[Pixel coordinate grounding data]

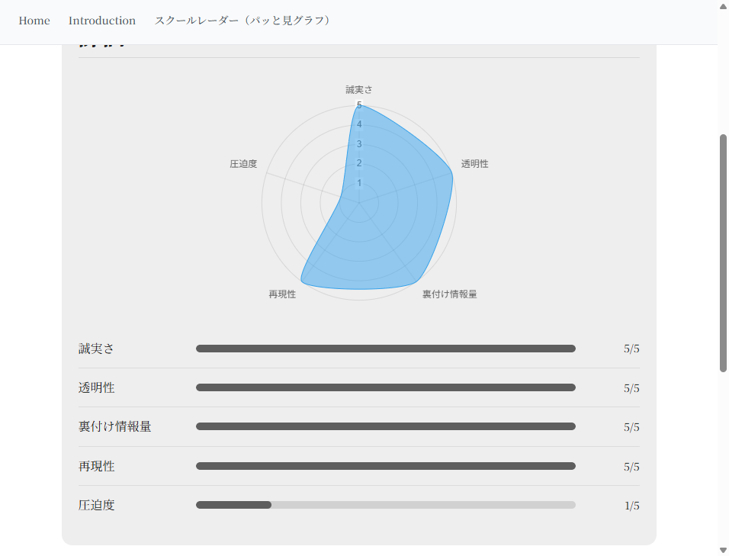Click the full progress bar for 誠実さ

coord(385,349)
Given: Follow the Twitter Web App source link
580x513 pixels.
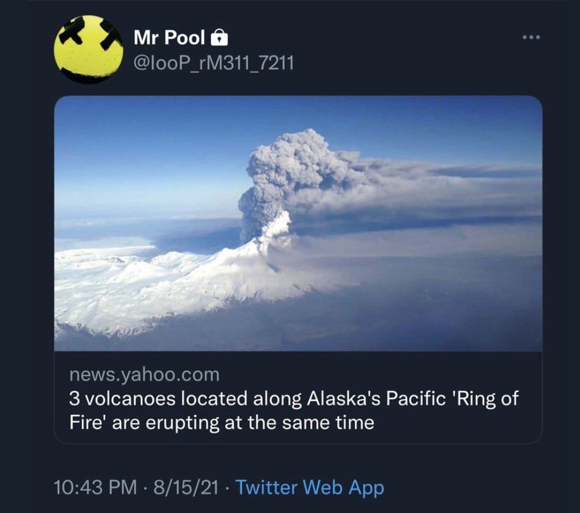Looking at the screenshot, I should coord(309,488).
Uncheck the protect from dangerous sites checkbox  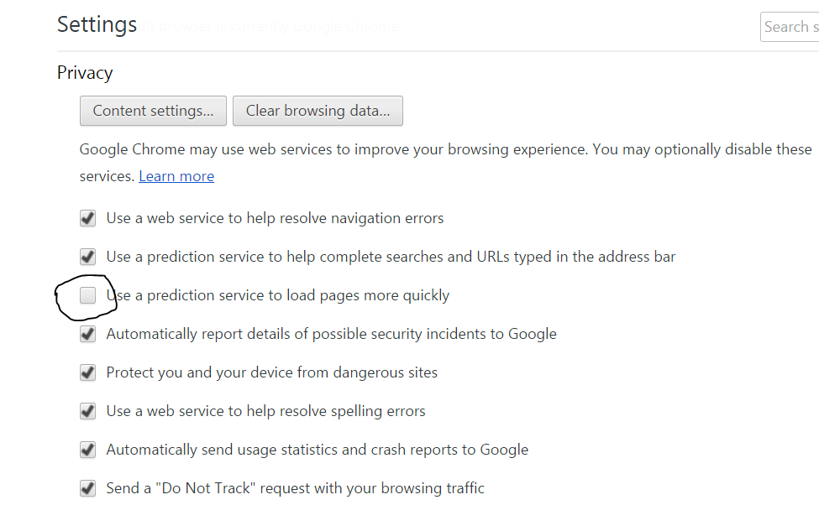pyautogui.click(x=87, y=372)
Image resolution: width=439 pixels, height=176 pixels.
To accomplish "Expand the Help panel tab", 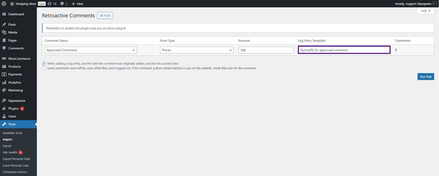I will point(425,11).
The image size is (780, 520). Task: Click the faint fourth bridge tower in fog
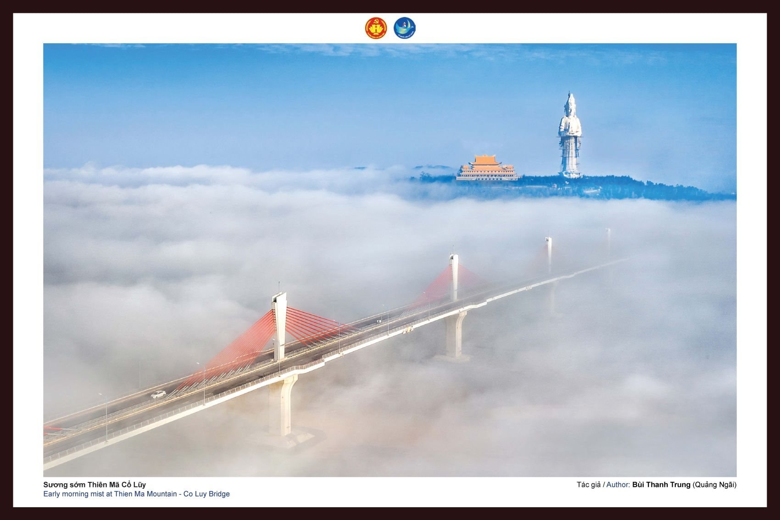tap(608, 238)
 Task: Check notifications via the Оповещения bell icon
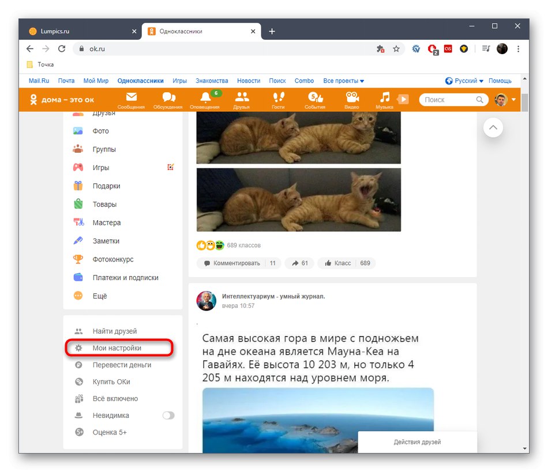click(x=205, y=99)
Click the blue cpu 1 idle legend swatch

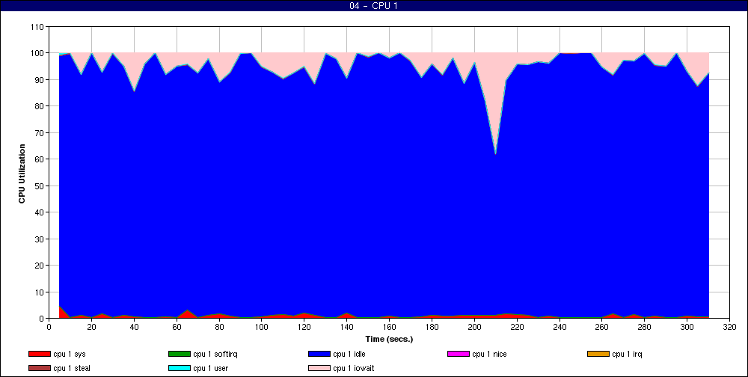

• EXERCISE REQUIREMENTS:
All lines from the one containing "Task: Check notifications" through the end of the entries above must be given again exactly, with every picture omitted.

• ANSWER TO THE PROBLEM:
 Task: Check notifications via the Оповещения bell icon
click(x=205, y=99)
Click the blue cpu 1 idle legend swatch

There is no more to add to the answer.